**Document excerpt:**

★ ★ ★ ★

Please, do not give your child a ridiculous name! If, as a moronic teen, your spawn desires to be known as “Muney”, “Turtle”, “@Man” or something else completely half-assed, let him because, even if the decision is stupid, he is choosing for himself. But before then, be considerate enough to chose a name that will not embarrass him and everyone around him.
I know it may be temping but resist the urge to call your kid something which will result in a lifetime of torment. Now, I know that many common and accepted names haven’t always been popular or even considered names; everything has to start somewhere but some trend just should not ever (have) start(ed).
I can be lenient about some things: seasons, for one, and names steeped in tradition – whether it be familial, religious or ethnic, no matter how awkward they may be – but some trespassed I will not forgive. To avoid years of therapy for your child and evil glares in your direction, keep in mind these (not so flexible) guidelines:
- Use only alphabetic characters
- Not alpha-numeric; although, I don’t care which alphabet you choose from as long as it is an actual alphabet (Good thing his name isn’t “4real” anymore, right?)

★ ★ ★ ★

**Given material:**
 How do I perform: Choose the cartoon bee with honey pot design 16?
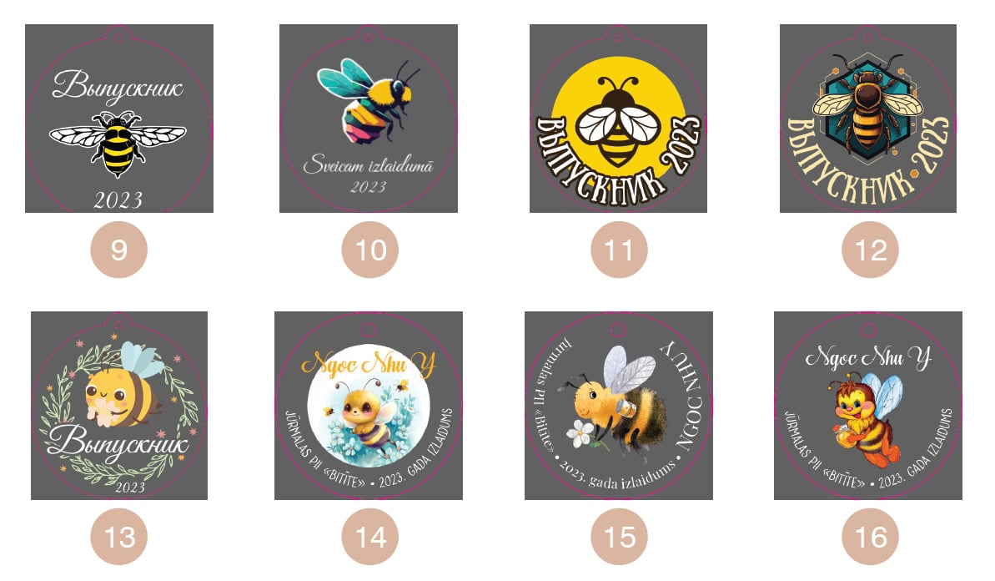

★ ★ ★ ★

**Directions:**
A. List every name the baby-names piece puts in quotation marks.
B. Please quote the baby-names piece word for word, starting at "I know it may" and ending at "ever (have) start(ed).".

**Outputs in order:**
A. "Muney", "Turtle", "@Man", "4real"

B.
I know it may be temping but resist the urge to call your kid something which will result in a lifetime of torment. Now, I know that many common and accepted names haven’t always been popular or even considered names; everything has to start somewhere but some trend just should not ever (have) start(ed).